Kevin Warsh officially took the reins at the Federal Reserve on May 15, 2026, after Senate confirmation on May 13. For anyone wondering what kind of central bank chief he’ll be, his confirmation hearing offered a fairly direct answer: the hawkish kind.
“Inflation is a choice, and the Fed must take responsibility for it,” Warsh told lawmakers on April 21, 2026.
The return of a familiar face
Warsh isn’t new to the Eccles Building. He served as a Federal Reserve governor from February 24, 2006, through March 31, 2011, a tenure that spanned the worst financial crisis since the Great Depression. When he first joined the board, he was just 35 years old, making him the youngest Fed governor in history.
Inflation hawk with a balance sheet agenda
Warsh has consistently favored reducing the Fed’s balance sheet, meaning he wants the central bank to hold fewer bonds and mortgage-backed securities, which means less money sloshing around in the financial system.
His framing of inflation as “a choice” implies he views price instability not as some external force that happens to the economy, but as a consequence of policy decisions. A chair who believes inflation is the Fed’s fault is a chair who will keep rates elevated longer than markets might prefer, because cutting too early would mean admitting the institution chose poorly.

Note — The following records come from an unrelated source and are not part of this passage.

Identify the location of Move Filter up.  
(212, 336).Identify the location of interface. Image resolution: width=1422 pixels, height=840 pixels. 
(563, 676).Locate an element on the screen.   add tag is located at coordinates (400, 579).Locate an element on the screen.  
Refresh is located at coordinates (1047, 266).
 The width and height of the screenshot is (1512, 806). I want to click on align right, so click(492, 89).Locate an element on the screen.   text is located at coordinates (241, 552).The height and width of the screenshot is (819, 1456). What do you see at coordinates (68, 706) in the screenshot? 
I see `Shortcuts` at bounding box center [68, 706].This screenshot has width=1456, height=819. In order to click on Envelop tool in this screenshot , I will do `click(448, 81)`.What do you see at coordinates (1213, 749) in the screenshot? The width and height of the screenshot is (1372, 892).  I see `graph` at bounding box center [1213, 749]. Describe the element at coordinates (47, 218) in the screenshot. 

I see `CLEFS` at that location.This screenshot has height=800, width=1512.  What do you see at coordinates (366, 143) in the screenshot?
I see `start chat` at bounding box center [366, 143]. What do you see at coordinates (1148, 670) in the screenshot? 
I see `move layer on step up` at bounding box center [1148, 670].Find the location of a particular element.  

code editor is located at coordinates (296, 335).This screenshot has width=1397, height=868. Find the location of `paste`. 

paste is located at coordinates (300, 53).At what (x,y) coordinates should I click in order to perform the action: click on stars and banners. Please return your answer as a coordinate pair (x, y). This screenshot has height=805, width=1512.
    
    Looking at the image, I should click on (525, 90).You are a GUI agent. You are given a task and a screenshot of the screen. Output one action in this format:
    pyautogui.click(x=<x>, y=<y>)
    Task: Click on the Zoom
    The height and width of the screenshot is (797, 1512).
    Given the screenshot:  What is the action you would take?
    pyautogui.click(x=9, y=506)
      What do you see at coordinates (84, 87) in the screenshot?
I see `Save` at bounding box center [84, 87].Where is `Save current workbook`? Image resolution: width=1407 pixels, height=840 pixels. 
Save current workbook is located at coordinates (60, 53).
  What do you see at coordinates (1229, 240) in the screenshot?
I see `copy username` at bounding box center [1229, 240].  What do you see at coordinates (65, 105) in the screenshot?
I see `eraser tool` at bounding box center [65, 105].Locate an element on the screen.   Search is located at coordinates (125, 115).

Persistent energy price volatility and broader economic uncertainties have kept inflation discussions front and center throughout 2026.
Why the person matters more than the percentage
The Competitive Enterprise Institute has emphasized a point worth internalizing: who makes rate decisions matters more than the exact level of rates at any given moment.
What this means for investors
For bond investors, Warsh’s balance sheet stance is the variable to monitor. If the Fed accelerates its runoff of Treasury and mortgage-backed security holdings, that increases the supply of bonds the private market must absorb. More supply without a corresponding increase in demand means yields could stay elevated or drift higher, even without additional rate hikes.